| Work order |
What lines of the material below hold the string "notifications"? Copy them out.

| Material to process |
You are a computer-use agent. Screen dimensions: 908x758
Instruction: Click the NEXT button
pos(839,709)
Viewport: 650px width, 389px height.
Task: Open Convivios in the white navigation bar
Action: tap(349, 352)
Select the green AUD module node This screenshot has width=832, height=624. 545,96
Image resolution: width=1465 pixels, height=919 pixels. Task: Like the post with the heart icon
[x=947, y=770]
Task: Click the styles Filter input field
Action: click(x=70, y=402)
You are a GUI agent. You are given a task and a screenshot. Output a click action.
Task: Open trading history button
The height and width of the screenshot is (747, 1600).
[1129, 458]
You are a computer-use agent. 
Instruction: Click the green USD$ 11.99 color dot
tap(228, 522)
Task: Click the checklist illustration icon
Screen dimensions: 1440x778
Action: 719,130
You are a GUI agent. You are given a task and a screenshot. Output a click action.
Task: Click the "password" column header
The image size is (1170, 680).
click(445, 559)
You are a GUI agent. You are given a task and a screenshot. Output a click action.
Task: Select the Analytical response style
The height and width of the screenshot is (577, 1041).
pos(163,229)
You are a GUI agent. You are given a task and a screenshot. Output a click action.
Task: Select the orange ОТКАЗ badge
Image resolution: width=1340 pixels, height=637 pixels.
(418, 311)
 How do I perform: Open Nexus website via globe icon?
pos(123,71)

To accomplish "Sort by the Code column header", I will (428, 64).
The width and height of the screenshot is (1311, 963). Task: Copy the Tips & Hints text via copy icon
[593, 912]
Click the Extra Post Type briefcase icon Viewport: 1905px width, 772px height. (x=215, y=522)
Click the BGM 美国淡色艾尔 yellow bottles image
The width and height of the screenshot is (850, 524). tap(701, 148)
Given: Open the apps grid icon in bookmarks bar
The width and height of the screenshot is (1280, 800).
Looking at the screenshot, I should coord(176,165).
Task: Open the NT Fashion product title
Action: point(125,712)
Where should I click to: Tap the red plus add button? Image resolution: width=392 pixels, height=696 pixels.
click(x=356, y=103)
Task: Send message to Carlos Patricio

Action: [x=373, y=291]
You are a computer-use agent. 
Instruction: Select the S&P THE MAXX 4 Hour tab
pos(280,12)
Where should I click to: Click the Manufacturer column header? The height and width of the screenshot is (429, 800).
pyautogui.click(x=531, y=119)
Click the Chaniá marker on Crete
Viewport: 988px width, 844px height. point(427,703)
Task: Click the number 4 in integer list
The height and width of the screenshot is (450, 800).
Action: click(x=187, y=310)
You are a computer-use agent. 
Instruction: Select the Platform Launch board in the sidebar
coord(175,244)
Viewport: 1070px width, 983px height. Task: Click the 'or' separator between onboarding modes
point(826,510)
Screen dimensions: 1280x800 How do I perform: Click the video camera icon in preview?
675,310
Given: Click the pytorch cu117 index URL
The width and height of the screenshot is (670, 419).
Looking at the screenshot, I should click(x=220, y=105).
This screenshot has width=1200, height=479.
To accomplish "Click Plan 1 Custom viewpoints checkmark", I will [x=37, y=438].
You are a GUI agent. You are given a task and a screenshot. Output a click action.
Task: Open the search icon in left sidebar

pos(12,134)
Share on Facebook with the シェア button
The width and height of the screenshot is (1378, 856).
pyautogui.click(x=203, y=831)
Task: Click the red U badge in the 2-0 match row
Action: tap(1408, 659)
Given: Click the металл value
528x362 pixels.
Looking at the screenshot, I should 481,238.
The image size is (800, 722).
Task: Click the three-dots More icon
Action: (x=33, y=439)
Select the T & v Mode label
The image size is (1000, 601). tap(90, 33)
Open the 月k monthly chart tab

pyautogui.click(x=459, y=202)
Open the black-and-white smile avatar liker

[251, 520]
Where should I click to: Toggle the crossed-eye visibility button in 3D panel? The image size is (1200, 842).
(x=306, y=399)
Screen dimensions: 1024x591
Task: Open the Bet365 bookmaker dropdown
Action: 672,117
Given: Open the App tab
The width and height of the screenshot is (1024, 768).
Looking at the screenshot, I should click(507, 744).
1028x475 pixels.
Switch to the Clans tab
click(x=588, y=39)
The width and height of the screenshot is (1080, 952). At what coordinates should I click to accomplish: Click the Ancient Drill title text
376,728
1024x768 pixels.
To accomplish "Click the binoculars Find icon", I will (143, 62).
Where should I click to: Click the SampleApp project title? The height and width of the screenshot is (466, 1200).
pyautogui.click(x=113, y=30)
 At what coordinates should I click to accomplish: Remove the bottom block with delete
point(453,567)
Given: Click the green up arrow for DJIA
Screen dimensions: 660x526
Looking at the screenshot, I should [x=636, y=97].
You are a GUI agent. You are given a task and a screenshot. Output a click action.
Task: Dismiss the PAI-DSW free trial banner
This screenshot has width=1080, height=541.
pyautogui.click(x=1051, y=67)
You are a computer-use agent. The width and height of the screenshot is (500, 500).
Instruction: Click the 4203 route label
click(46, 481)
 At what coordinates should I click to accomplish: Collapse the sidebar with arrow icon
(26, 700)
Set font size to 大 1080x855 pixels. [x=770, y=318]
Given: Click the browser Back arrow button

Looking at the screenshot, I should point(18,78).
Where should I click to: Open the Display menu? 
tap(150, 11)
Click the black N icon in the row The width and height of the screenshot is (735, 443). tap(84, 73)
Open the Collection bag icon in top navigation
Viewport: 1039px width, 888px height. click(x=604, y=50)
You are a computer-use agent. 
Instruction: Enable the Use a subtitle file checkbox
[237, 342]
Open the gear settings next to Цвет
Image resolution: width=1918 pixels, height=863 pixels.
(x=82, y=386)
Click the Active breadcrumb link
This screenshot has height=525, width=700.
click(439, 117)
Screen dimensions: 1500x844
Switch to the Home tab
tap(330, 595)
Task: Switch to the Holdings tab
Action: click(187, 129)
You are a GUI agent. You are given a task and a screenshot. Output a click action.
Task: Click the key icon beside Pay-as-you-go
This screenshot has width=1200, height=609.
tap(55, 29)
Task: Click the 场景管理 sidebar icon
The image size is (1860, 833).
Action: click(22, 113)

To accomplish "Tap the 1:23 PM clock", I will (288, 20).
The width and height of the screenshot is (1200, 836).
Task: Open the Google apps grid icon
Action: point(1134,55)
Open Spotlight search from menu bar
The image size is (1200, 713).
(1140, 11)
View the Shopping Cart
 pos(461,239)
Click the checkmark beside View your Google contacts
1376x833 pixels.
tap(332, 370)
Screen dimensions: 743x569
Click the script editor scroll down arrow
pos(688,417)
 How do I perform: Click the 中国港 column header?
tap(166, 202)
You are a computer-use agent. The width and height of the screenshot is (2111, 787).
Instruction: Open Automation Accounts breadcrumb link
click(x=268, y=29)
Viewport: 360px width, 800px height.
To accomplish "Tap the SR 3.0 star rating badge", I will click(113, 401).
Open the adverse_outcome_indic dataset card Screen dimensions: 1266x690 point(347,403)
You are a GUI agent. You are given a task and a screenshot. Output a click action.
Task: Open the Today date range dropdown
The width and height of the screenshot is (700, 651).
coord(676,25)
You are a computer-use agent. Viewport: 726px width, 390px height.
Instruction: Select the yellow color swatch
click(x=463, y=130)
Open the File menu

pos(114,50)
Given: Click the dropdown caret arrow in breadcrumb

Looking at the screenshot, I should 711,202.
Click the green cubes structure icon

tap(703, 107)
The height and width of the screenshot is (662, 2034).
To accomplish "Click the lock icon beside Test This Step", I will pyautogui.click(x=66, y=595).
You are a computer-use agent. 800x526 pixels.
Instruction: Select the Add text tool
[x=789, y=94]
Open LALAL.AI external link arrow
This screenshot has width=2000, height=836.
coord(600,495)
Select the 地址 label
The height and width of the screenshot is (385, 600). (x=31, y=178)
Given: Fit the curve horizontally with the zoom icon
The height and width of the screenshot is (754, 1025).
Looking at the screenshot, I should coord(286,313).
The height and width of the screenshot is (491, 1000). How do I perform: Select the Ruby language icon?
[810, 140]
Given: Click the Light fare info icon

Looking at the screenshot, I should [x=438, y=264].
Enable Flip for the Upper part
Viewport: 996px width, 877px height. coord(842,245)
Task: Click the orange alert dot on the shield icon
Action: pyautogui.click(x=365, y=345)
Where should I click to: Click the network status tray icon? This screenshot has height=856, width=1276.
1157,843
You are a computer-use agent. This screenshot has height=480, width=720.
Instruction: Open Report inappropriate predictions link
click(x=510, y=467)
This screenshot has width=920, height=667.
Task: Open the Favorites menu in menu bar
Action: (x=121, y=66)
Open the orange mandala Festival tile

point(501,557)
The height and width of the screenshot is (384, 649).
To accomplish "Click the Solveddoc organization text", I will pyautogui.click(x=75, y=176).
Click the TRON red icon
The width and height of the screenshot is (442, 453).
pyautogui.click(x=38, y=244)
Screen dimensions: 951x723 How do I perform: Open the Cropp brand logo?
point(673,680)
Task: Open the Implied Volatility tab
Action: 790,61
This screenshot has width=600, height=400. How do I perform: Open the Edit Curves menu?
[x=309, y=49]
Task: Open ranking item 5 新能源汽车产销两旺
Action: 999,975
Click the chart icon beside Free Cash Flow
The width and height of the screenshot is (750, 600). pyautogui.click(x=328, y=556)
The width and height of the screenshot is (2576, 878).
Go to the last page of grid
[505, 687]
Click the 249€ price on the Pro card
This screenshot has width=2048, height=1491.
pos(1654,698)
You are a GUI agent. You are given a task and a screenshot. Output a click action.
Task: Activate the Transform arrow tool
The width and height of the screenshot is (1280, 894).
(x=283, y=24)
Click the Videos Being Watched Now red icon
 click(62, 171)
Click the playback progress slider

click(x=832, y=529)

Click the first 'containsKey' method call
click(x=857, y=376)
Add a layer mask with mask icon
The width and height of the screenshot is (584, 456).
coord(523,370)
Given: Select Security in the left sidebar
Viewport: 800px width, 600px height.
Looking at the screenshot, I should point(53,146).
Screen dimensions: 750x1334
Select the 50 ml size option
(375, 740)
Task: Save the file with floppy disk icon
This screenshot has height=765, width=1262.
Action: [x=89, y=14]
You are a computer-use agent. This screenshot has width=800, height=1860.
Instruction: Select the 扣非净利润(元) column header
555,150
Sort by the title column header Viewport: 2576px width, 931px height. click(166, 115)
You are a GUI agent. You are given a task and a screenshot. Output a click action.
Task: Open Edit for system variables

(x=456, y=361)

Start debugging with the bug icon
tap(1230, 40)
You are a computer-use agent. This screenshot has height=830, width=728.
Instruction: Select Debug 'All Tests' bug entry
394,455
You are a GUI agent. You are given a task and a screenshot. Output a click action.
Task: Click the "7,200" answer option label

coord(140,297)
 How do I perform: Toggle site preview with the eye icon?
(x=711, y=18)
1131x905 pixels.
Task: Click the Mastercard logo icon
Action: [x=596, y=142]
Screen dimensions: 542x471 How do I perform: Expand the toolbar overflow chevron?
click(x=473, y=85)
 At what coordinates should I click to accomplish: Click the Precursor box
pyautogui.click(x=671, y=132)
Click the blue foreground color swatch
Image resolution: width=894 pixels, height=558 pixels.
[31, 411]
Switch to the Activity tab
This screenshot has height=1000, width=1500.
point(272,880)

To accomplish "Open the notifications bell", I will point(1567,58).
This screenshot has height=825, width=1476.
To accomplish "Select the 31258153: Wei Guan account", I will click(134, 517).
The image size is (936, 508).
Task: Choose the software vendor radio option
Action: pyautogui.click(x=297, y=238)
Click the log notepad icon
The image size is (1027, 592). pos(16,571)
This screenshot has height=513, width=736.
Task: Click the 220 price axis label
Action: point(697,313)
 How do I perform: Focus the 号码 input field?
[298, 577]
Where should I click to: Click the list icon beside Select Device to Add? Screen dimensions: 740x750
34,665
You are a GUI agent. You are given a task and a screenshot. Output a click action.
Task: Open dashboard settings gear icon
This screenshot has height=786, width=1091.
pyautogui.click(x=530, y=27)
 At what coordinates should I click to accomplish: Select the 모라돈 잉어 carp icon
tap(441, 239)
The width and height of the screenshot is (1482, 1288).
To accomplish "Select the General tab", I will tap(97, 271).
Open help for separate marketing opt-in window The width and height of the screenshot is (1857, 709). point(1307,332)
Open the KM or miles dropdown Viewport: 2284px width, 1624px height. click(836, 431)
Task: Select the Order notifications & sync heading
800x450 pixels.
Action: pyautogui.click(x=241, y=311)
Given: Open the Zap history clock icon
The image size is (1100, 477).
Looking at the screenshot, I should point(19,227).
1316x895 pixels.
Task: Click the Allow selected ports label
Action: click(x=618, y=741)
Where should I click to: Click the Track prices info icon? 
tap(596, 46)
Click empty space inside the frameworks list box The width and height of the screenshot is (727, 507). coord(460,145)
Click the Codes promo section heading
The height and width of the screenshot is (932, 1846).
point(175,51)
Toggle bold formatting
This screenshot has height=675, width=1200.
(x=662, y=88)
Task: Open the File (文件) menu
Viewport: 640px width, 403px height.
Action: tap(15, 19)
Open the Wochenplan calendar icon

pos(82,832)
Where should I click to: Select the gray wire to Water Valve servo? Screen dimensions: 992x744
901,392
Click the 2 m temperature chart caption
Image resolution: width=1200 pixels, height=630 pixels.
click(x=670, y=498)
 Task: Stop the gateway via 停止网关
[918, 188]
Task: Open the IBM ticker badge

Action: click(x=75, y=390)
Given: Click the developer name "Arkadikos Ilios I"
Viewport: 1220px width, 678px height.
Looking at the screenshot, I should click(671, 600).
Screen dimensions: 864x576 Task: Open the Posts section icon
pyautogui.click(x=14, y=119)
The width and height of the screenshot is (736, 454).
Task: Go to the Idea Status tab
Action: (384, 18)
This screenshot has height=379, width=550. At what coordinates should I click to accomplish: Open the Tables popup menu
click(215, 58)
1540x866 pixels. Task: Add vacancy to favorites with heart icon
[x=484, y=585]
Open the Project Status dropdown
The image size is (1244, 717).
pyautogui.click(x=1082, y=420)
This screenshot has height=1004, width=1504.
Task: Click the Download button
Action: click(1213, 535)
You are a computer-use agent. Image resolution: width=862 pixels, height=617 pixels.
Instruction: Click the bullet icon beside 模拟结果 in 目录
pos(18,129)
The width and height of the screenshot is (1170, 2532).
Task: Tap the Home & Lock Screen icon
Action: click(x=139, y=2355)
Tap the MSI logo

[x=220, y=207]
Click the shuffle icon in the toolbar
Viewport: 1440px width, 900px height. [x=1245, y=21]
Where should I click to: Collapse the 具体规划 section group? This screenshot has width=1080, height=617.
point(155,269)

| Answer space |
To accomplish "Open the notifications bell", I will point(1567,58).
Task: Select the Order notifications & sync heading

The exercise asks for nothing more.